Fall 2015 - 42045 - TC357 - Plan II Junior Honors Seminar
Intelligence: The “Hidden Dimension” of Statecraft
Intelligence has been called “the hidden dimension” of statecraft. The course is based upon the principle that the value of intelligence is best measured by its contribution to wise decision-making and on the derivative principle that anyone interested in international affairs or security issues should, therefore, possess a basic understanding of the appropriate role of intelligence. The course seeks to develop student understanding of what intelligence is, how it succeeds and fails, and the relationship between intelligence and decision-making. Course readings survey the activities and structure of the U.S. Intelligence Community.

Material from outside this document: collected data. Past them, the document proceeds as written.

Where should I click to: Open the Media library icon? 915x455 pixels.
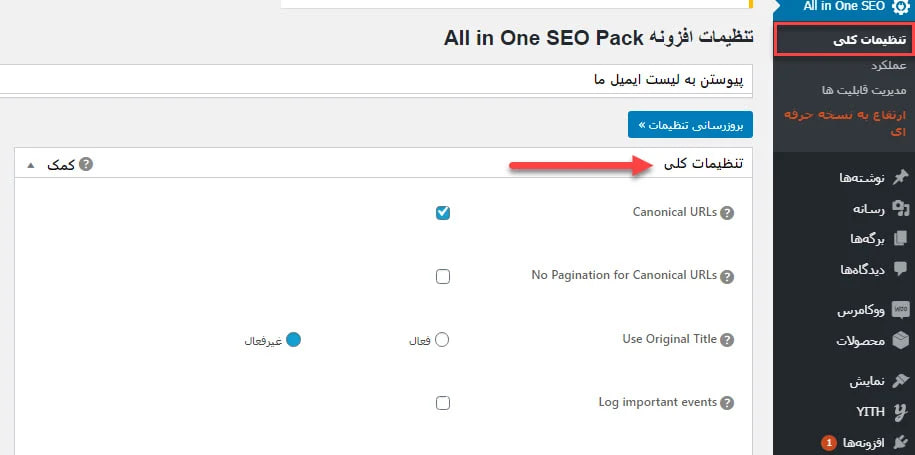click(900, 208)

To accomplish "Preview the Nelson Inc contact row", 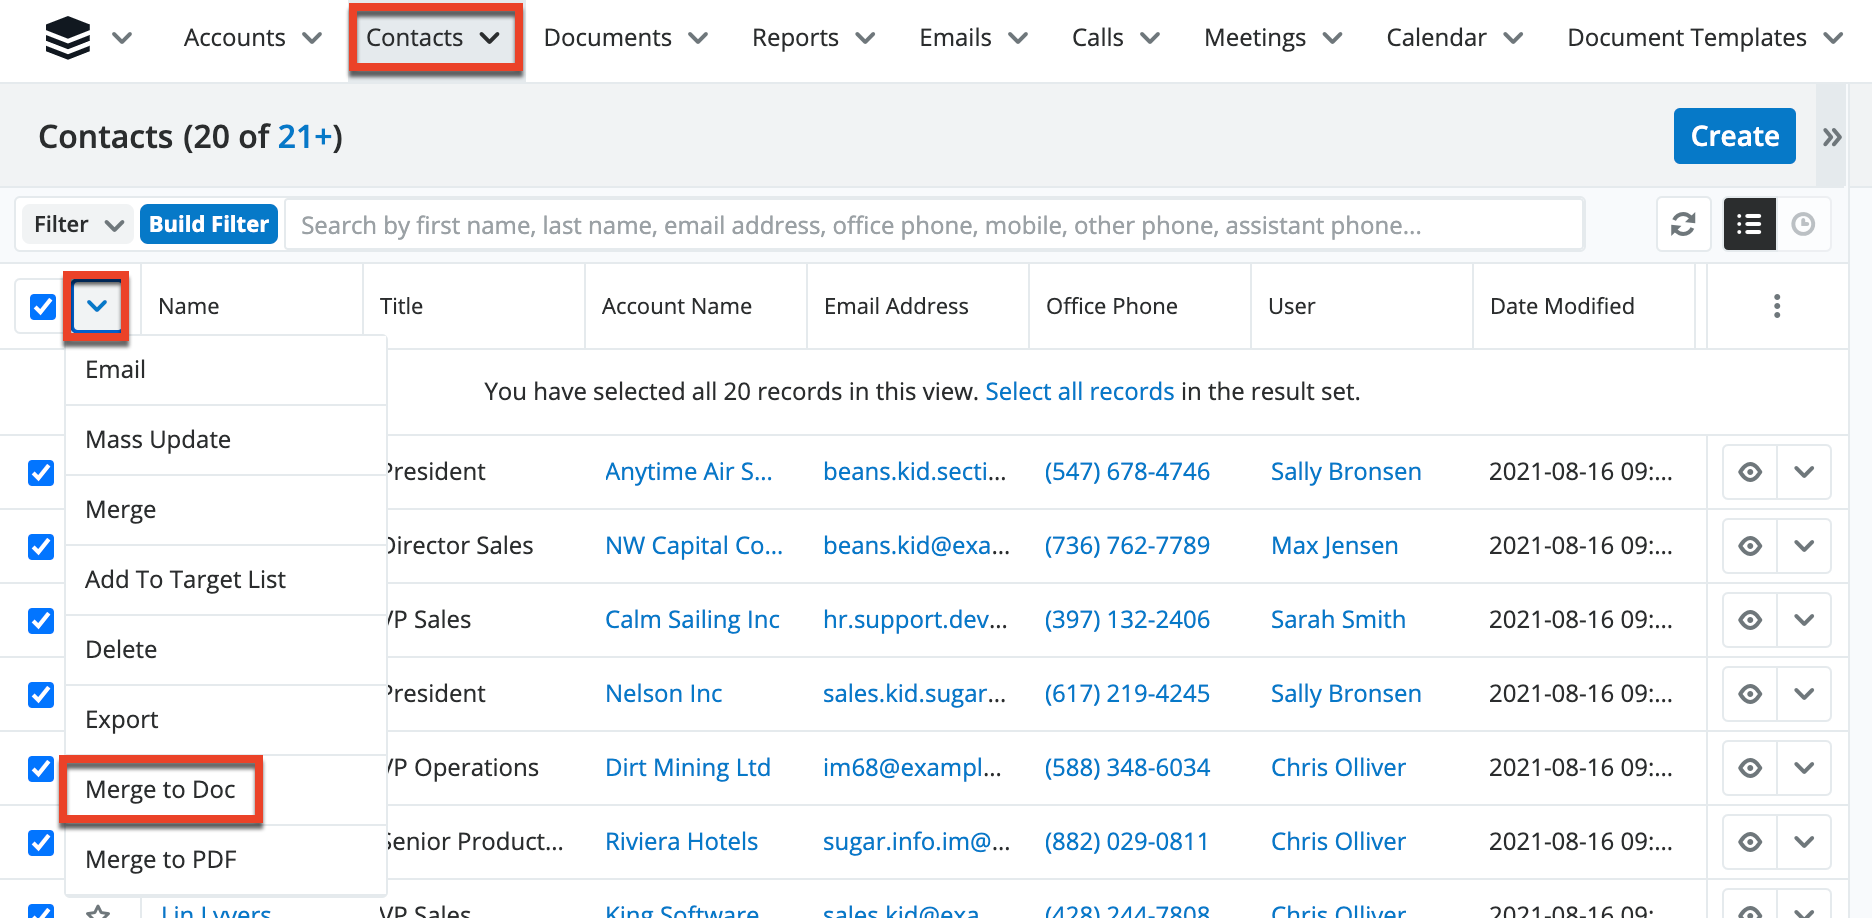I will [x=1749, y=694].
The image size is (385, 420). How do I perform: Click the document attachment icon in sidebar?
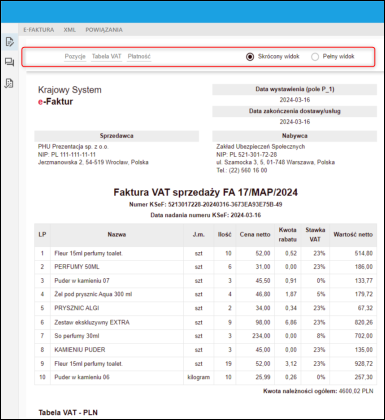pos(9,83)
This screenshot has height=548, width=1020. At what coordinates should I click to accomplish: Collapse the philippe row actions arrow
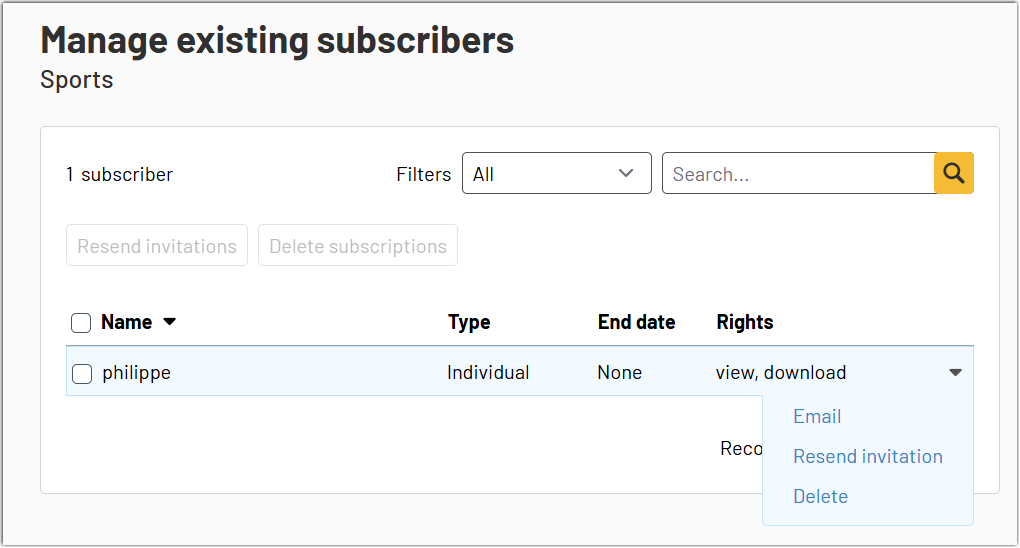[x=955, y=373]
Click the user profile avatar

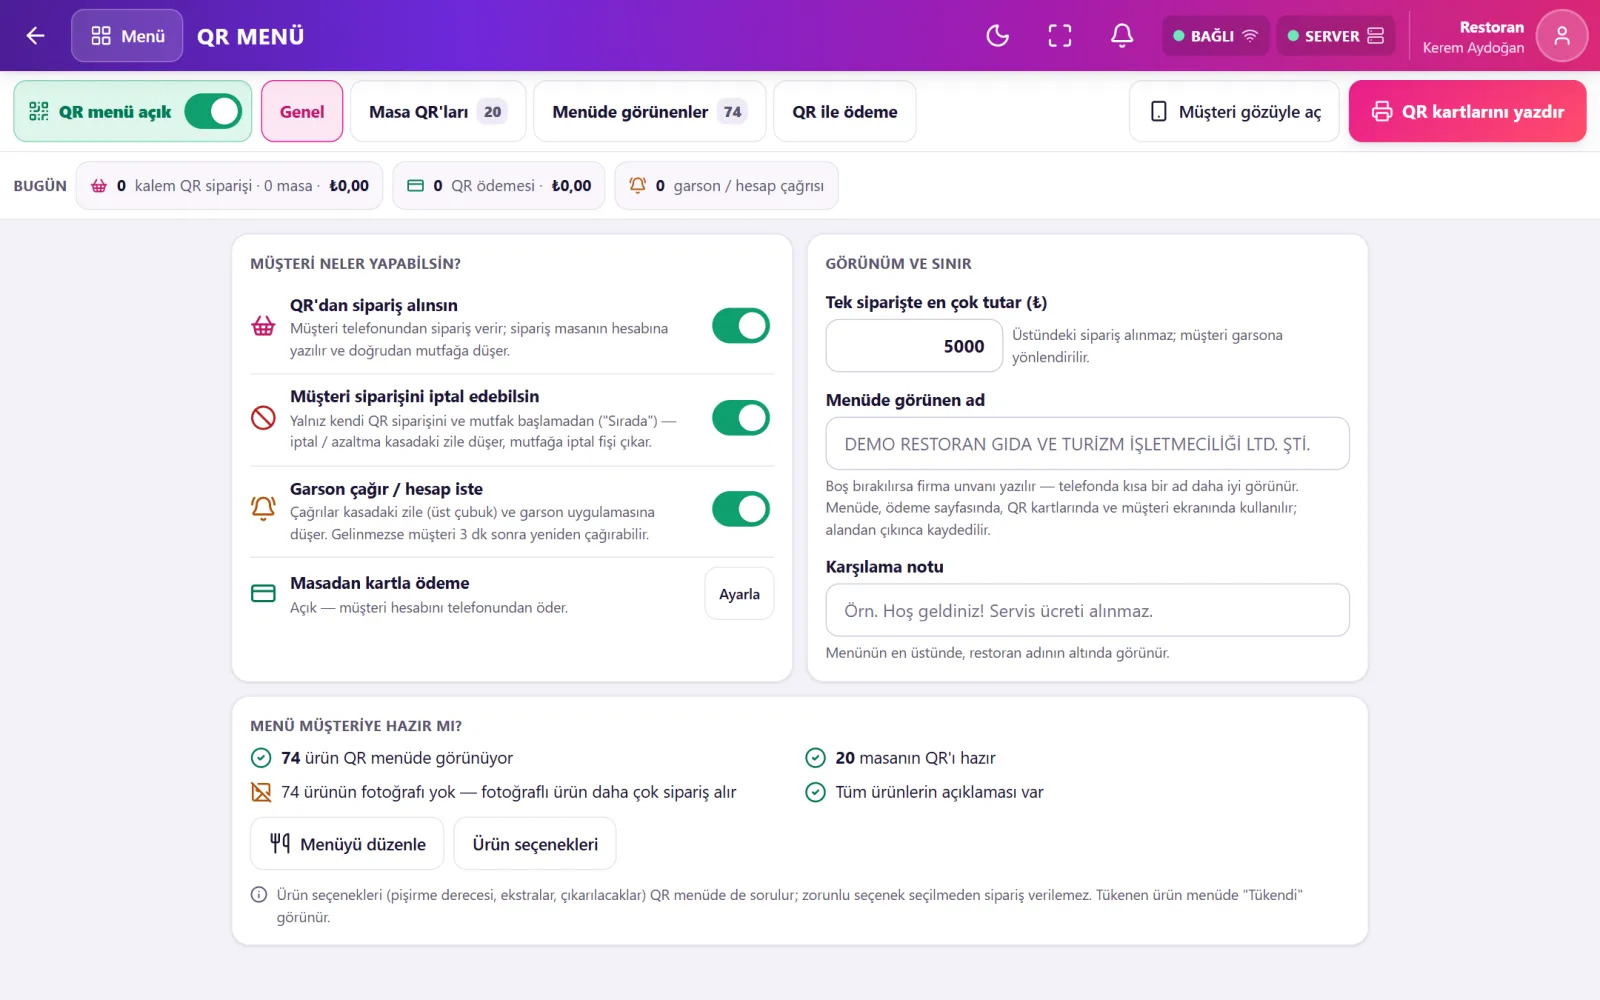[x=1561, y=36]
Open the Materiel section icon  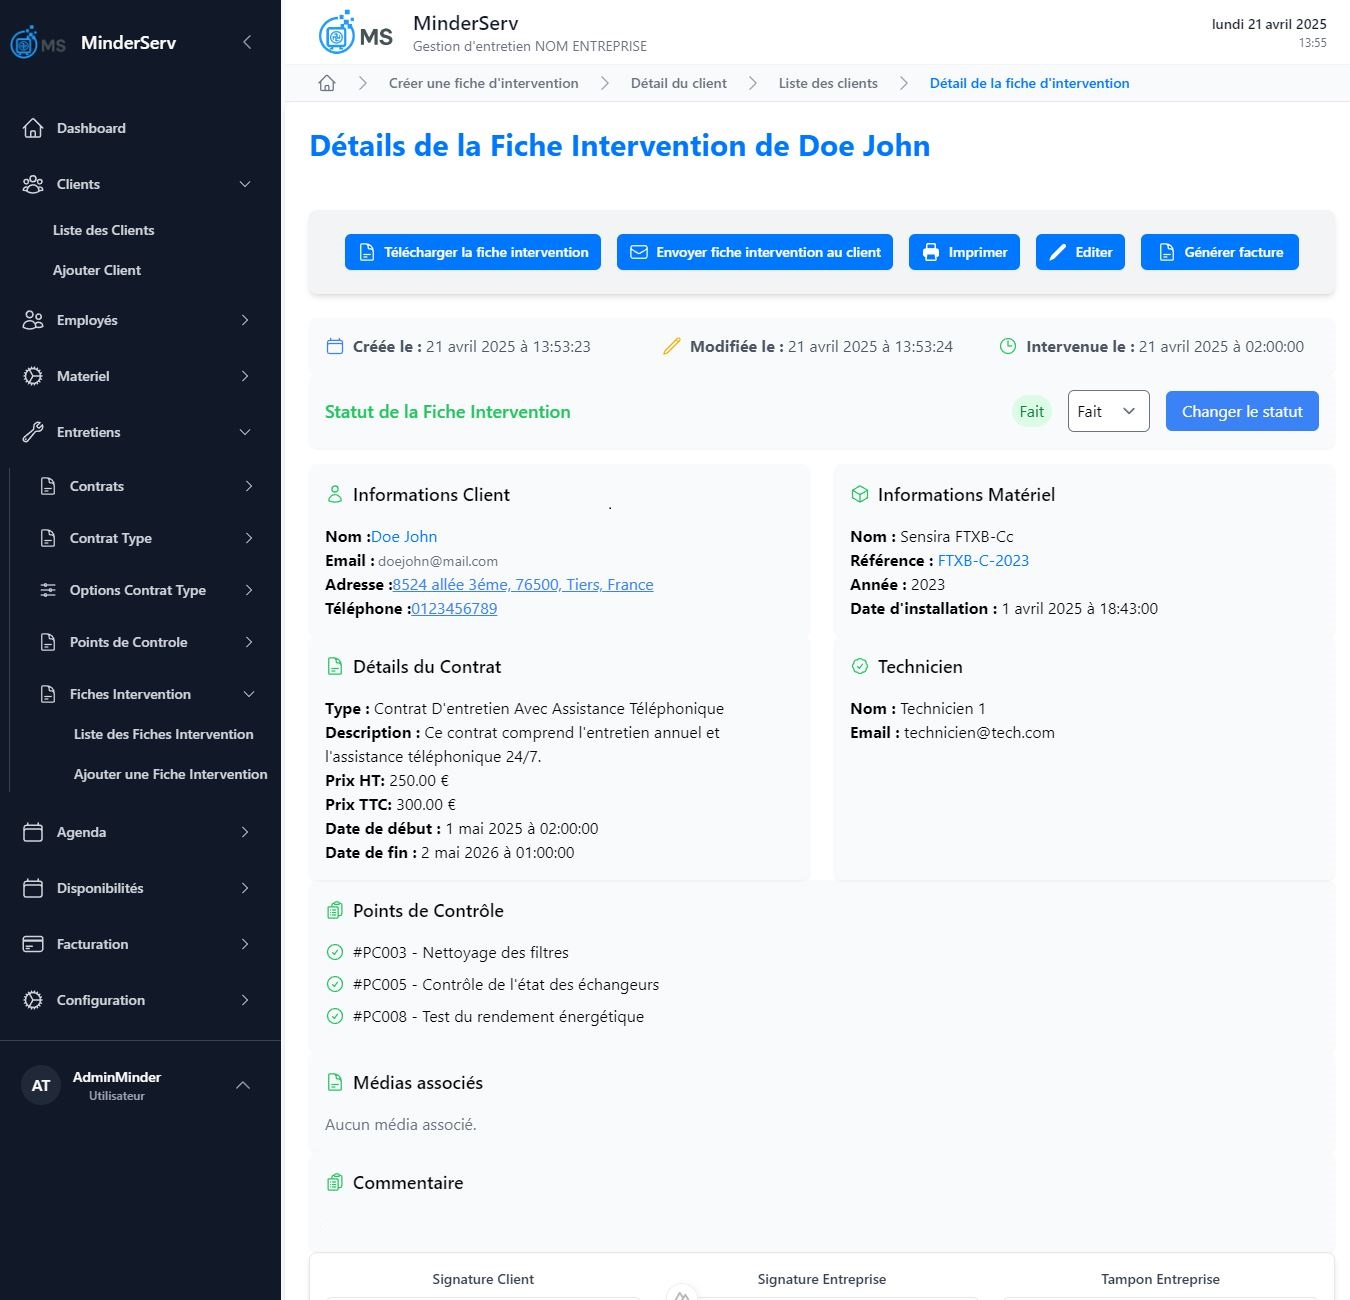(33, 376)
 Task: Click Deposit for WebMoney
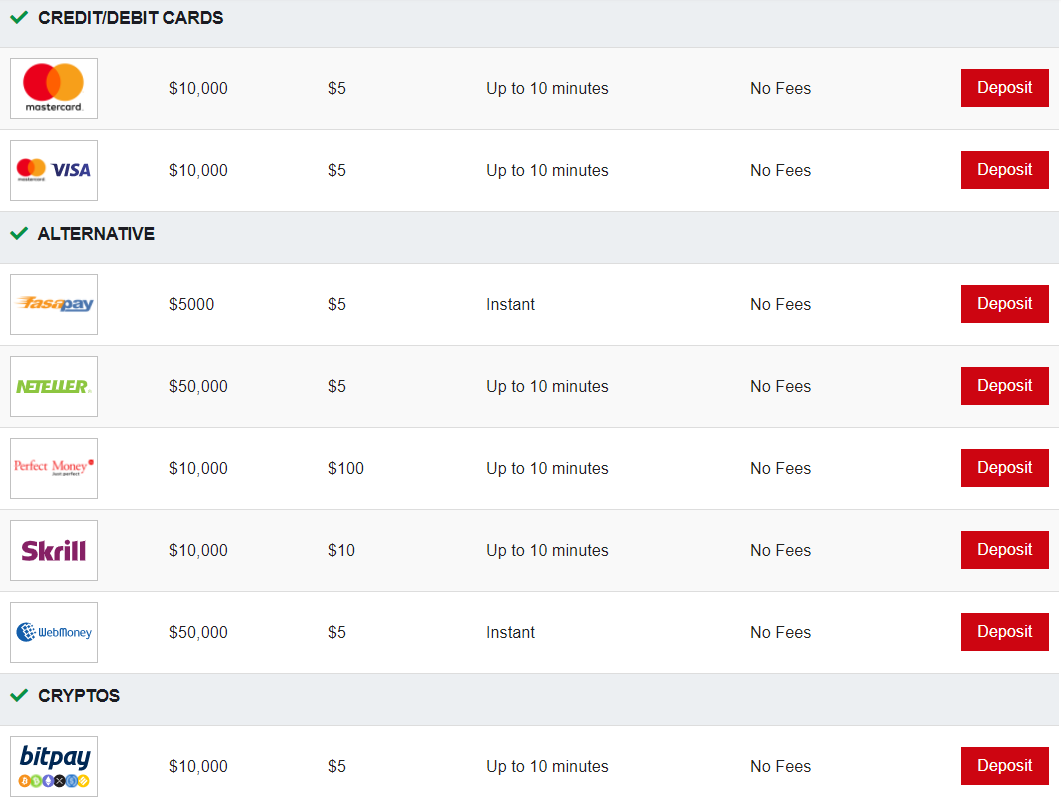(x=1005, y=632)
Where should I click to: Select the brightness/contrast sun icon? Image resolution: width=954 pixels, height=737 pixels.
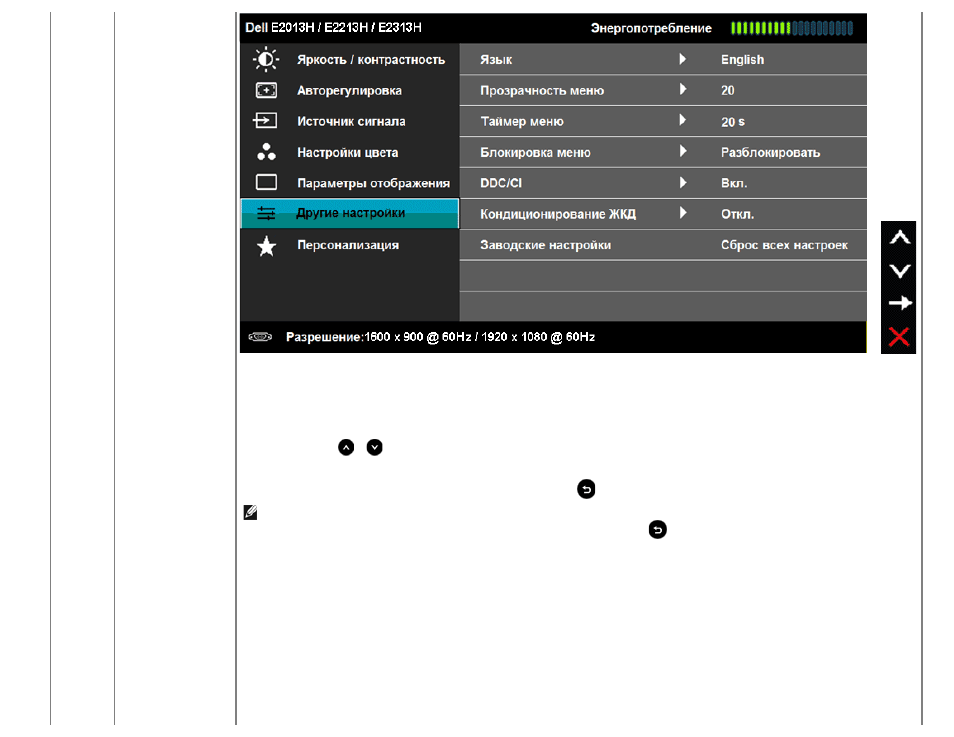[266, 60]
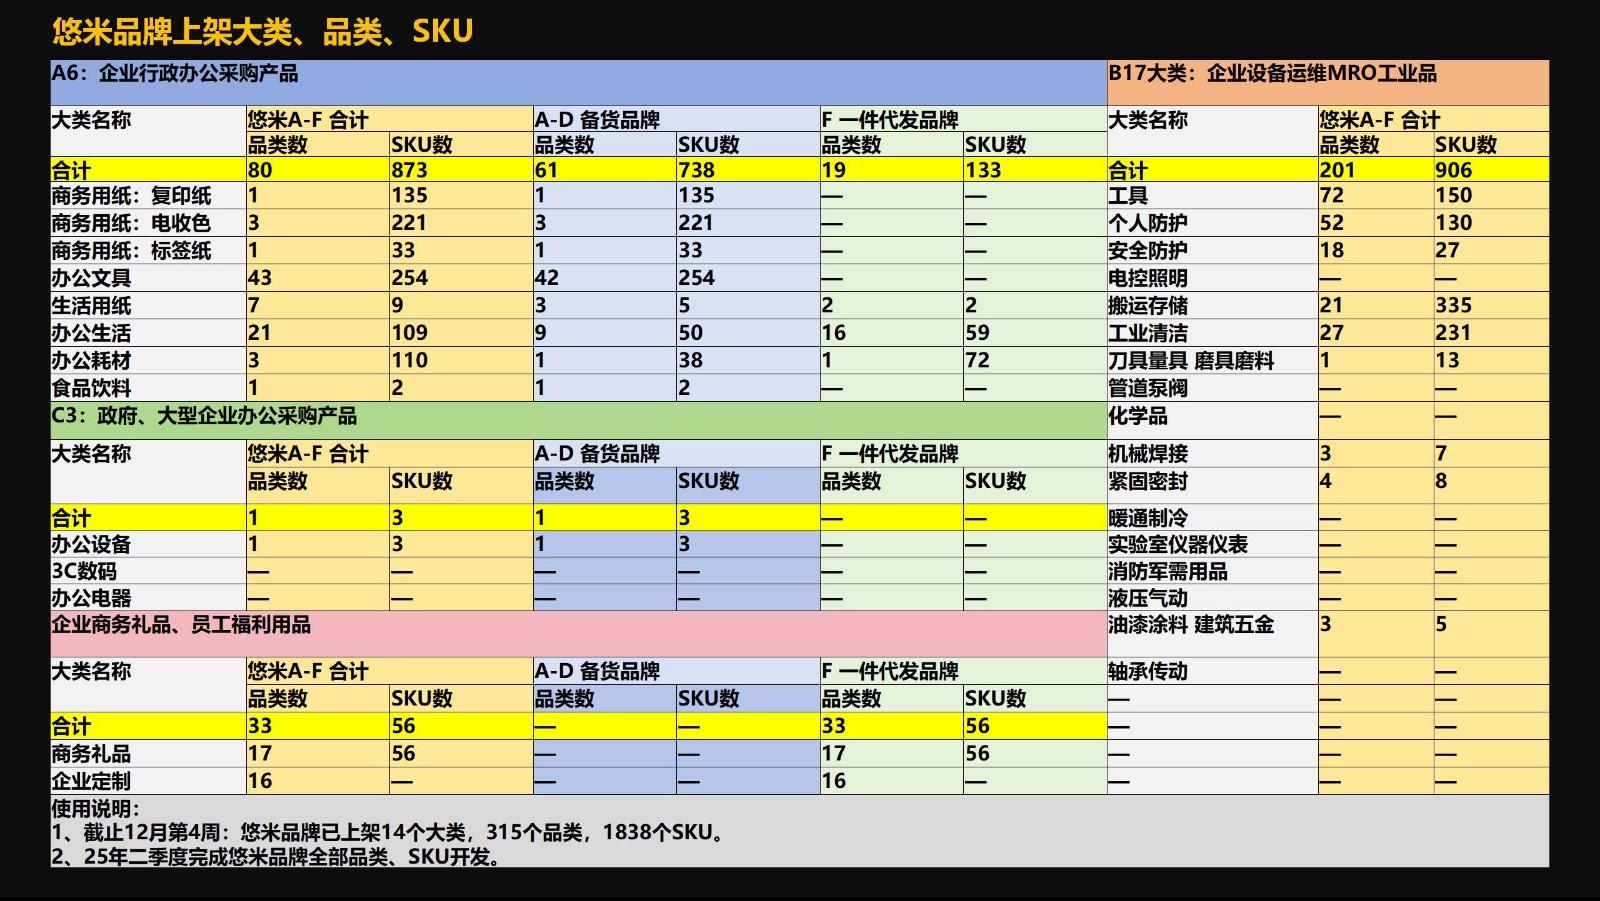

Discussion and assignments will focus on developing a framework for thinking about the use and abuse of intelligence; placing intelligence into a historical, policy, and ethical context; techniques and risk management in the collection of intelligence; and, most importantly, the use of intelligence for decision advantage in US foreign and national security policy. Discussions and exercises draw heavily on both historical examples and issues confronting today’s decision-makers to illustrate methods, principles and dilemmas in the use of intelligence. Students will be introduced to written and oral communication techniques used by intelligence professionals to support busy decision-makers.
Texts/Readings: Intelligence: From Secrets to Policy. Additional readings to be determined and made available on Electronic Reserve.
Assignments: Book reviews: 15%; Case Studies: 15%; Current Intelligence discussion, briefings and papers: 20%; First term paper: 20%; Second term paper: 20%; Attendance and meaningful participation: 10%.